Something hit me like a bolt from the blue during the third act of Free Fire: I am all the way over nihilistic action movies. I don’t want to watch movies full of people who don’t care about anything commit violence against each other anymore. In my teens and twenties this felt ok; that it was worth it to explore the space of cinematic violence. Either we’ve completely explored that space or I’ve aged out of it or maybe Free Fire is just a particularly bad example of the form, but I can’t stand for it anymore. I need my action movies to have people who care about things in them and those things can’t be violence for the sake of violence or money. I need more than that.

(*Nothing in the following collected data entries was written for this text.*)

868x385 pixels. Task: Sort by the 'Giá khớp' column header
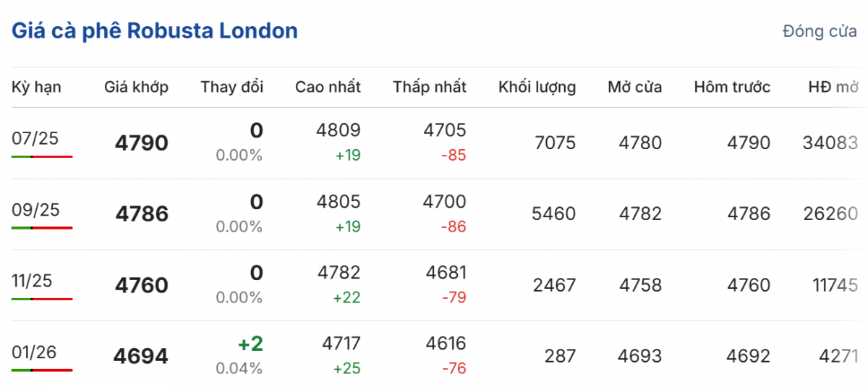click(x=136, y=88)
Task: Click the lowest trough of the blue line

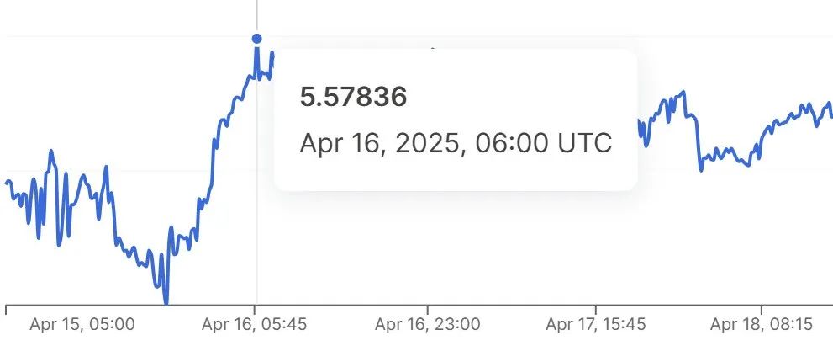Action: [x=166, y=303]
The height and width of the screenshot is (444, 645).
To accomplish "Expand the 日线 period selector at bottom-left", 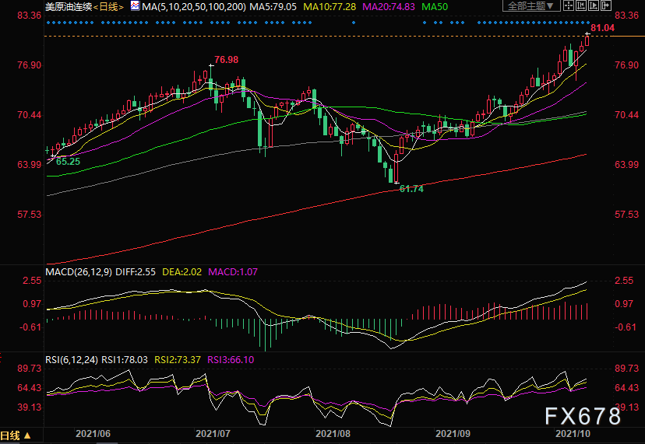I will [x=16, y=435].
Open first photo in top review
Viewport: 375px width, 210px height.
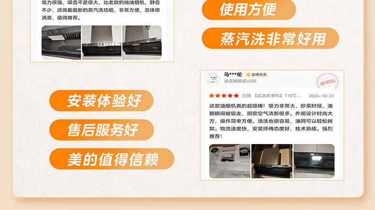click(x=61, y=43)
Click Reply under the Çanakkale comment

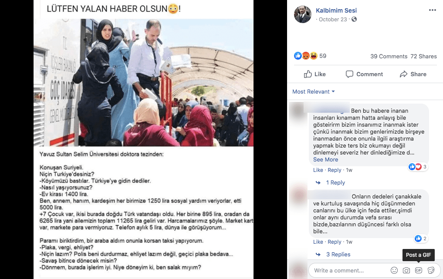pos(334,242)
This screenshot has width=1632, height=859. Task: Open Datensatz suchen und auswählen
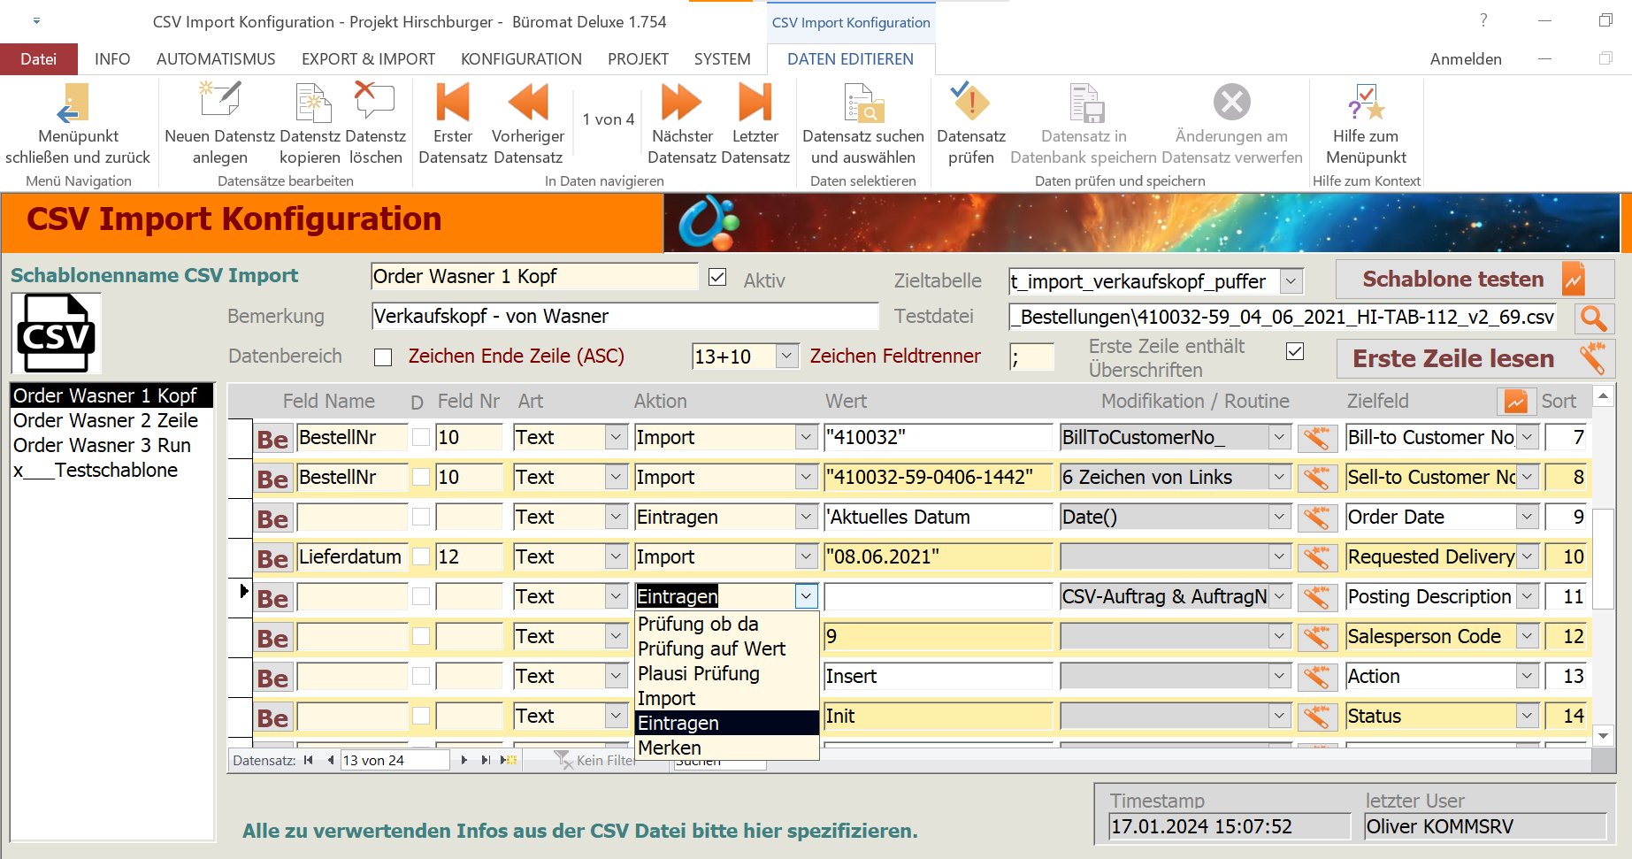(862, 104)
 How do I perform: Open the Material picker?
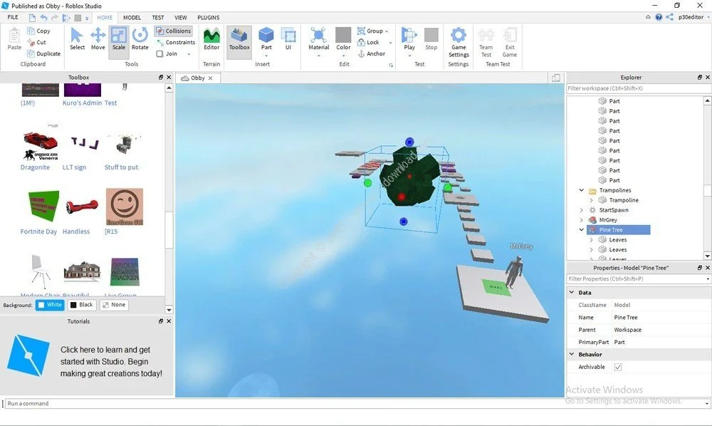tap(319, 38)
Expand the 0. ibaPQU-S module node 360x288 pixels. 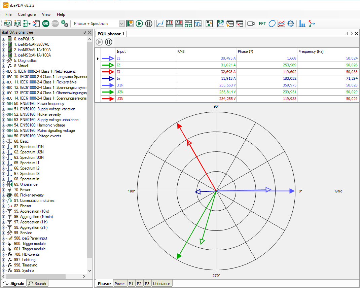tap(4, 39)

Free Fire is about an arms deal that goes bad and that’s the entire plot. We spend the first 20 minutes getting to know the 10 principal characters, and then spend 70 minutes watching them shoot at each other in a warehouse. There are only two moments I would consider plot or character development after the shooting starts, and so we just get sequence after sequence of people mostly futilely shooting at each other. There are no grand twists or revelations just an escalation of carnage. Anyone that’s been to more than ten movies in their life could probably guess who “wins” from the trailer. I kept waiting for some kind of escalation or turn and it never comes— we just get people crouching in the dirt until they run out of time.
I expected to come home and do my preliminary research for this review and discover the movie was based off of a novella or something. It would be a fine novella, all of the characters could have internal lives and explored backstories. It’s not often I come home from a movie wishing for more exposition or more navel-gazing, but here we are.
I don’t know what else there is to say about a movie that I reject so completely as a story. The acting is fine. Brie Larson is always fun to watch but she’s asked to do very little here. Cillian Murphy is pretty good but I wish he reached in to his bag of expressions and came back with something that wasn’t “handsome pensive” a couple times. Sharlto Copely gives a completely off-the-wall performance that I can’t decide if it’s brilliant or just completely random, but it’s probably at least 70/30 in favor of the former. I’m not entirely sure why the movie needed to be set in the 70s other than some whimsical wardrobe choices, but it’s kind of fun seeing people dressed like that and I chuckled the first time I saw someone put in an 8-track tape. It’s really scraping the bottom of the barrel when you’re giving a movie credit for using antiquated audio technology.
I’m honestly not sure if Free Fire is as bad as I’m making it sound. Perhaps ten years ago I would have seen this and spent the next week gushing about it to anyone who would listen. It’s neither offensive nor spectacular in its failures such that I could imagine no reasonable person liking it. It’s just a bland film that never seems to aspire to be an interesting film. Free Fire is a movie that might have seemed like a revelation in a world where Reservoir Dogs didn’t exist and we hadn’t been seeing movies inspired by it for the last quarter of a century. But Reservoir Dogs does exist, and so I can’t see what use Free Fire has at all.